▶ [Written task]:
Answer these questions using the devotional text below:
1. Which comedians does the text name as having started out in the Borscht Belt?
2. In the joke, what does the tailor offer to include for free?
3. What does the text say following Jesus should be?
┌─ Text provided
Or maybe it does. Maybe it’s how we share the “Good News” of Jesus Christ. After all, love and compassion aren’t hard to hide. Caring for others can be pretty obvious without being pushy or over-the-top. When we act in a Christ-like way, His heart is on display through us. He can be felt through us. Even people not interested in Christianity itself can be touched and moved by His love. When we display Jesus through our genuine care for others, there is no way, and no place, it can be hidden from view.

“Uncomfortable”

May 8

Back in the heyday of the Borscht Belt, where comedic geniuses like Milton Berle, Rodney Dangerfield, Lenny Bruce and many others got their start, you might have heard a less politically correct version of this joke:
A poor man needs a new suit. After many tailors turn him away, he finds one who will help. “For that little money, I can only sell you this return, but I’ll throw in the alterations for free.” Unfortunately, our hero was a husky man, while the suit had been tailored for more svelte person. Undeterred, the tailor works his magic, and after many contortions, twisting and wriggling, our hero dons a perfectly tailored suit. Ok, he can’t stand straight, staggers while he walks, and his left arm sticks straight up, but he looks fabulous. As he walks proudly down the street, two observers remark on his appearance. “Oh dear,” says the first chap, “look at that handicapped man. I feel sorry for him.” “Why?” says the second fellow, “Look how great that suit fits him!”
I know, I know, this joke might not fly today, but there’s an underlying truth to it. All too often, we human thingies would rather squeeze into an uncomfortable truth than go the extra mile to be true to ourselves.
Following Jesus should be a comfortable fit. Unfortunately, many folks, rather than following Jesus faithfully, conform to the human-made rules and regulations their religion, never asking what they’re doing or why. As a result, they might not even be aware of their discomfort or how poorly their faith fits what Jesus modelled.
Questions are vital to an authentic faith and to life in general. They help us better understand ourselves and the systems in which we live. A religion that denies asking questions, provides self-serving or vague answers or shames the inquirer is one that itself should itself be called into question.
└─
┌─ Extracted material
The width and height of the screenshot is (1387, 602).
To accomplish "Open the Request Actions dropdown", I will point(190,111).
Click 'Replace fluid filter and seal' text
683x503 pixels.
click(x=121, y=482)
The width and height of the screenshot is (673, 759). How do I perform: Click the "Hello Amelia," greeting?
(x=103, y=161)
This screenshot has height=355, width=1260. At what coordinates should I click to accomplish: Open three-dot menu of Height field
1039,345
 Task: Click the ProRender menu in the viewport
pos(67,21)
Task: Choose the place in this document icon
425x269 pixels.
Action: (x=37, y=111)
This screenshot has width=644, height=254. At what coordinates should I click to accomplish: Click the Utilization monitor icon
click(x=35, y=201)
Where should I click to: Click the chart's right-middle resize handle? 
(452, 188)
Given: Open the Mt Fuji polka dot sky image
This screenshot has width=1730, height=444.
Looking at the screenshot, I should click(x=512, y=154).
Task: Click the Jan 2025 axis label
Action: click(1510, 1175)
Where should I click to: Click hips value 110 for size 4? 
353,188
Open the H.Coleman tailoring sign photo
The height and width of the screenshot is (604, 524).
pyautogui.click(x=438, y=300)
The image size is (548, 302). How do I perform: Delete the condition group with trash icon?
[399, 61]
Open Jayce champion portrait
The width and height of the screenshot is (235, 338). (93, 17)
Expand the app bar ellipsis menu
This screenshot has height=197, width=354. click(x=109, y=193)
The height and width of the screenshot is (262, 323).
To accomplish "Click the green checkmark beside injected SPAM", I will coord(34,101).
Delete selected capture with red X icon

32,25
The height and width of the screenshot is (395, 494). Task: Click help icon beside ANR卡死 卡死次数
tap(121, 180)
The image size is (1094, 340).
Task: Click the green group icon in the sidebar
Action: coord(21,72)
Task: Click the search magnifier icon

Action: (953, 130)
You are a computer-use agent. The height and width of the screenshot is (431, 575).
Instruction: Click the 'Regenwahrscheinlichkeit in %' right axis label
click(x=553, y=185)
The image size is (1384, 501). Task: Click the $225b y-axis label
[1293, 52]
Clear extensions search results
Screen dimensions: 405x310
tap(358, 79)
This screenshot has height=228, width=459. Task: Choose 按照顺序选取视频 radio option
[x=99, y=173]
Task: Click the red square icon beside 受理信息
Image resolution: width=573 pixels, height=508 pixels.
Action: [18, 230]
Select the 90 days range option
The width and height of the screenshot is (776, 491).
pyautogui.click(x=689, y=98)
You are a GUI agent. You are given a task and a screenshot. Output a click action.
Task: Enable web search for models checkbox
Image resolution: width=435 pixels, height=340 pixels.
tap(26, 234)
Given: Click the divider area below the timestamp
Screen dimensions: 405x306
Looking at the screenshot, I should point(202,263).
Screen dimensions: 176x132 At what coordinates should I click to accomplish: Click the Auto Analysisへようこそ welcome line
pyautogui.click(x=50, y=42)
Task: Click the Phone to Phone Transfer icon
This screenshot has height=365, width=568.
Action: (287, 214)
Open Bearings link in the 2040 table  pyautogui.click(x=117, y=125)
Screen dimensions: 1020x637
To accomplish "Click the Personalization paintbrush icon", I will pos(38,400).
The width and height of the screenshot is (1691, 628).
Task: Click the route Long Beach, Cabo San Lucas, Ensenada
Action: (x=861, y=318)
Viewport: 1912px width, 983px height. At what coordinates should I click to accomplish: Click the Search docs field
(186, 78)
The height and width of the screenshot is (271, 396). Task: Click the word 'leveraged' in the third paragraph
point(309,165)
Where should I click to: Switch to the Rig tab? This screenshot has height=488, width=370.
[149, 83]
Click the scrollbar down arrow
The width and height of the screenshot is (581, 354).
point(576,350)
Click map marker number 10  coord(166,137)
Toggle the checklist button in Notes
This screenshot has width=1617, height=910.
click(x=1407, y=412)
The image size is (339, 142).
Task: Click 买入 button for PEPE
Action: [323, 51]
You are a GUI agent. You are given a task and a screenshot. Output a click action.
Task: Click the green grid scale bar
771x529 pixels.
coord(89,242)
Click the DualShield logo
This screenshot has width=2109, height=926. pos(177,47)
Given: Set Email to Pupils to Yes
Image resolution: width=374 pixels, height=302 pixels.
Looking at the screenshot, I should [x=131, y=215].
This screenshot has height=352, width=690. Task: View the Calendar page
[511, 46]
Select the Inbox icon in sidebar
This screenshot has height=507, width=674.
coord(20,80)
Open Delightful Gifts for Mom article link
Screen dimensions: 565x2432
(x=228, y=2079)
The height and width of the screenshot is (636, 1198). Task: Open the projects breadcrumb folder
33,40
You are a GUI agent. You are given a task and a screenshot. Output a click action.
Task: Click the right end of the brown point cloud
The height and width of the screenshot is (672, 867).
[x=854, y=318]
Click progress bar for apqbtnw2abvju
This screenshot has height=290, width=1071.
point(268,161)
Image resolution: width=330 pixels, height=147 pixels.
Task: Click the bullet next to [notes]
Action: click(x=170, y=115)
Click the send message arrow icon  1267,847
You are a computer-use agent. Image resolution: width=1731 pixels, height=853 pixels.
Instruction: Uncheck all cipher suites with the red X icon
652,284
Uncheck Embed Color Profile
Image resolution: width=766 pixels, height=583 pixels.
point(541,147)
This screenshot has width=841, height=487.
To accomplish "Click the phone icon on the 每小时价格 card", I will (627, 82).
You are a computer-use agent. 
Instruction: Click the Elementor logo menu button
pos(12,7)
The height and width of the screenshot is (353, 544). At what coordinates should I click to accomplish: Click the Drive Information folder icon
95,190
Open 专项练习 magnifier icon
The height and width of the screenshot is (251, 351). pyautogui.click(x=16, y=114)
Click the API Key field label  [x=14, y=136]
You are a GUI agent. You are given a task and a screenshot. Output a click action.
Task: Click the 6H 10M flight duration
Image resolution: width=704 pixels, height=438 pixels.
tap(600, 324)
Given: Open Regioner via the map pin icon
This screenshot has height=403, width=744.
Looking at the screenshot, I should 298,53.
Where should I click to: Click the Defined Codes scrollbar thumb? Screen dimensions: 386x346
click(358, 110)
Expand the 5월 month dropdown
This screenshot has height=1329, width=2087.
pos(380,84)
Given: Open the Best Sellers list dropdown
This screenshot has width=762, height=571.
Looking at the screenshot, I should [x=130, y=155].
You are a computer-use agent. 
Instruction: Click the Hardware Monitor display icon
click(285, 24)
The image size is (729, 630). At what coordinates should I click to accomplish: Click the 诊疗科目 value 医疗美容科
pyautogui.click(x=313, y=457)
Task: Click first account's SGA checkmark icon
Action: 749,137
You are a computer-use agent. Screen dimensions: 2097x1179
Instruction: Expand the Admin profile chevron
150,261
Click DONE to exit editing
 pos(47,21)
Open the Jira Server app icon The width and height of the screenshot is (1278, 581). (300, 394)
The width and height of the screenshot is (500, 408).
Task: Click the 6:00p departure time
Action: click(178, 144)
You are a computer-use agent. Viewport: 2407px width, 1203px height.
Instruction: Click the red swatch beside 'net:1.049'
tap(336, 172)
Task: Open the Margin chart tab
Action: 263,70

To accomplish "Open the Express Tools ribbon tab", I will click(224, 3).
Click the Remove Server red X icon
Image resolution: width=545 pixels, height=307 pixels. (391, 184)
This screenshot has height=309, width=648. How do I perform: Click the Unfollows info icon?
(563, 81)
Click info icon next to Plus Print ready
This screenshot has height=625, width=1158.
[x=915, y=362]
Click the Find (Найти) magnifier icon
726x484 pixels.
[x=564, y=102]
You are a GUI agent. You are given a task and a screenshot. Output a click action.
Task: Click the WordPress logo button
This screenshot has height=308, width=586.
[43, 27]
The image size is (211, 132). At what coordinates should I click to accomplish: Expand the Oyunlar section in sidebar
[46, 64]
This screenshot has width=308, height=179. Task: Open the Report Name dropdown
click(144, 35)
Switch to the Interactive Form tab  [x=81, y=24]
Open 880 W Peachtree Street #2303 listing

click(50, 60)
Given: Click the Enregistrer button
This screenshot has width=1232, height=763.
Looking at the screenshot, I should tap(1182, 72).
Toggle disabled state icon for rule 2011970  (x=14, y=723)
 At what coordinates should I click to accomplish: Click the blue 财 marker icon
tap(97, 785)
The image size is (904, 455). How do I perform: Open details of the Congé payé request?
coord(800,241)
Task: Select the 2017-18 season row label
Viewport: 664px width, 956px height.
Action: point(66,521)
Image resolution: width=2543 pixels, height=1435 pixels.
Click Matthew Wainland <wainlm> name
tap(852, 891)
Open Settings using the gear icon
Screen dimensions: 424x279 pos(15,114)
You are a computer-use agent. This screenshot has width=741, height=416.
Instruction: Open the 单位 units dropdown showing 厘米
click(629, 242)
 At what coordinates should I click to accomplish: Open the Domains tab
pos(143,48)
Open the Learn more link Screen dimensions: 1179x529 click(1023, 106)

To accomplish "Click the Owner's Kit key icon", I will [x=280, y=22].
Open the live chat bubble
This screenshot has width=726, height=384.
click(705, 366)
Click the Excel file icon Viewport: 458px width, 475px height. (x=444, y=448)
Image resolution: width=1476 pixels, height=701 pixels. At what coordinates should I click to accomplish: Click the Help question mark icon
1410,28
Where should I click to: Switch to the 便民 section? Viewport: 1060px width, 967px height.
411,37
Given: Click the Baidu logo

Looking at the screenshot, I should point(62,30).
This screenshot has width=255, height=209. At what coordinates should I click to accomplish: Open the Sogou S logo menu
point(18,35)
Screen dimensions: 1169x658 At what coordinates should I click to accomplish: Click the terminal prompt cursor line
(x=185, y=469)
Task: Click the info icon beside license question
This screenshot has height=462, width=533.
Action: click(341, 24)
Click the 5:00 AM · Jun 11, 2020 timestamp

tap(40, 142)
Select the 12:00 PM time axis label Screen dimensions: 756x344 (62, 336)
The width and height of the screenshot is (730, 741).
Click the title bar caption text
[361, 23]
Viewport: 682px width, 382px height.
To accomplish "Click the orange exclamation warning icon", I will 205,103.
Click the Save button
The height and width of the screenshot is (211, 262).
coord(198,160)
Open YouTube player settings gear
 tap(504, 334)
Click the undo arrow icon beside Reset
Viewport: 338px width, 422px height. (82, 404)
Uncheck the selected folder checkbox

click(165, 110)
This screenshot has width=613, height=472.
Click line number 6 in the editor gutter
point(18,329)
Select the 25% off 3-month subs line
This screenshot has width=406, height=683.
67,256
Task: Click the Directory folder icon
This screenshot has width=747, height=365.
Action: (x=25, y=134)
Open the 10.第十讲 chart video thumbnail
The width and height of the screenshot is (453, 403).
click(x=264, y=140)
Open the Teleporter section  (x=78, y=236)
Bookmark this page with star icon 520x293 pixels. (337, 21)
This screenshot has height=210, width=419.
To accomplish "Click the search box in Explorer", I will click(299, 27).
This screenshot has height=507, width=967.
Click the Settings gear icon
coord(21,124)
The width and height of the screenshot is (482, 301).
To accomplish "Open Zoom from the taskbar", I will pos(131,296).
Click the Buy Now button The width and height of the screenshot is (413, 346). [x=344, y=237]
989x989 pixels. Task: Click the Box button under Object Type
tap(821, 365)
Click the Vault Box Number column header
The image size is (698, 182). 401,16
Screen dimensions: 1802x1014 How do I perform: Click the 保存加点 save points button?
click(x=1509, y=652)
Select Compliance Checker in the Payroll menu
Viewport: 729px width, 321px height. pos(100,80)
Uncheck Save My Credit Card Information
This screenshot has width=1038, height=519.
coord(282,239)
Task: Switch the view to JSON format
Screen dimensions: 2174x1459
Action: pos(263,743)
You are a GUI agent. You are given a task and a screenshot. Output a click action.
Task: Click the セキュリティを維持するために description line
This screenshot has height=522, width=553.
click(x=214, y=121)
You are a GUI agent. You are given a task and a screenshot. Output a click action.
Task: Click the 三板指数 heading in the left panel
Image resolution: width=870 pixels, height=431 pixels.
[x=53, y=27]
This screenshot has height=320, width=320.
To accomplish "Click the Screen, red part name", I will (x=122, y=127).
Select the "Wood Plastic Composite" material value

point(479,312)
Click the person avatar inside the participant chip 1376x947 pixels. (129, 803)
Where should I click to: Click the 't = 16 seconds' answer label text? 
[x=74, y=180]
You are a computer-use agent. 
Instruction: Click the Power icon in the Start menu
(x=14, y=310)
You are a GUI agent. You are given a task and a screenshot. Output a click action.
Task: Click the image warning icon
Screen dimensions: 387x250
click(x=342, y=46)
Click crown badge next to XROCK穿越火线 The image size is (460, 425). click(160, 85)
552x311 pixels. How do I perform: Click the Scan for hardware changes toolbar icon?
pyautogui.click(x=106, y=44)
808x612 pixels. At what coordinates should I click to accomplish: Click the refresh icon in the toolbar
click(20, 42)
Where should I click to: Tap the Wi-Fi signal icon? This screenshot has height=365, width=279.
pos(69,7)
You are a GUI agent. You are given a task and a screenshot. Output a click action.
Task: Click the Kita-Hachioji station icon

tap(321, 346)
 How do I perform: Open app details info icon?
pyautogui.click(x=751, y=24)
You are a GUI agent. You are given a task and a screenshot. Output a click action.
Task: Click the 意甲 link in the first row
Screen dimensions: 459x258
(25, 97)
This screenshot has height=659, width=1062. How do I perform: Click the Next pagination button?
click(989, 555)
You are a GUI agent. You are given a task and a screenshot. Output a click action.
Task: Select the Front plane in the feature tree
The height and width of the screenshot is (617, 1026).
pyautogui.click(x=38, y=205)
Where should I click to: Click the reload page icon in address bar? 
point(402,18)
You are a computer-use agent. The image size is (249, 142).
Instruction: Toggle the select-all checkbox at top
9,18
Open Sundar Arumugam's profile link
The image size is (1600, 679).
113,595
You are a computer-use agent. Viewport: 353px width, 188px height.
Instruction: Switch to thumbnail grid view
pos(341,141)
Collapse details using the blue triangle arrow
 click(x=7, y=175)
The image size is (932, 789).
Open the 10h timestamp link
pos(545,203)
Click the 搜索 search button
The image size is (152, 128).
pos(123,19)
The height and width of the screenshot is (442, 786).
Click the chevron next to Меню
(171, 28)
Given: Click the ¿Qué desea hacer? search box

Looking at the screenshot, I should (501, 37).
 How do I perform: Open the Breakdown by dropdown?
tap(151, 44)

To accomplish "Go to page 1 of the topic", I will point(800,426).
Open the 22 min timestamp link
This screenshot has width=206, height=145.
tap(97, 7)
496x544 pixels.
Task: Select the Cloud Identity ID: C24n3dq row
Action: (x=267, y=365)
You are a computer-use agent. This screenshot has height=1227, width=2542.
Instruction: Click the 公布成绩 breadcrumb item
└─
▶ [Correct answer]:
1. Milton Berle, Rodney Dangerfield and Lenny Bruce.
2. The alterations.
3. A comfortable fit.